Biographical details
- Alma mater: Anderson University (class of 1990)

Coaching career (HC unless noted)
- 1991–1993: Colorado State (asst.)
- 1996–1999: Colorado State (asst.)
- 2004–2006: Colorado Chill
- 2008–2012: Ball State
- 2013–2016: Taylor

Accomplishments and honors

Championships
- 2x NWBL (2005, 2006); MAC tournament (2009); MAC West Division (2009);

= Kelly Packard (basketball) =

American basketball player and coach

Kelly Packard is a retired women's basketball coach at Taylor University. Previously she served as head women's basketball coach at Ball State University. She served in that position for four seasons (2008–12) and moved into the position at Taylor in 2013. She is a former head coach of the Colorado Chill from the National Women's Basketball League. She previously served as an assistant coach at Colorado State University, where she helped the Rams to a 99-49 record. In 2004 and 2005, the Colorado Chill won the NWBL Championships.

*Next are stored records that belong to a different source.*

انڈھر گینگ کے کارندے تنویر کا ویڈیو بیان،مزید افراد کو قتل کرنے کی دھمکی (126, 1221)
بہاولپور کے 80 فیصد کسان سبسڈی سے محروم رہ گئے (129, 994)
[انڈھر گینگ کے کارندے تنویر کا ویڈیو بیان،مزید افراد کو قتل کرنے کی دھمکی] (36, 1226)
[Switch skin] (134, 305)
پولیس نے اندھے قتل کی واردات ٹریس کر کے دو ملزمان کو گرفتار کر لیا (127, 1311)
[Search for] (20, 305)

She was a four year basketball player at Anderson University (Indiana), and is a member of the Anderson University Hall of Fame. Her 1990 records— scoring (1,275) and rebounds (723) stood until 2001, when they were broken by Rachel Miller.

In 2009, she coached the Cardinals to a 26–9 record, the best record in school history, including an NCAA Tournament first-round upset of national power the University of Tennessee and head coach Pat Summitt. It was the first time in history that Summitt had been defeated in the first round. The Women's Basketball Coaches Association selected Packard to receive the Maggie Dixon Rookie Coach of the Year award for Division I coaches.

In 2018 May 29 Packard hired for assistant coach to Northern Colorado, but she resigned and retiring from coaching one week later, due to her chronic health issues.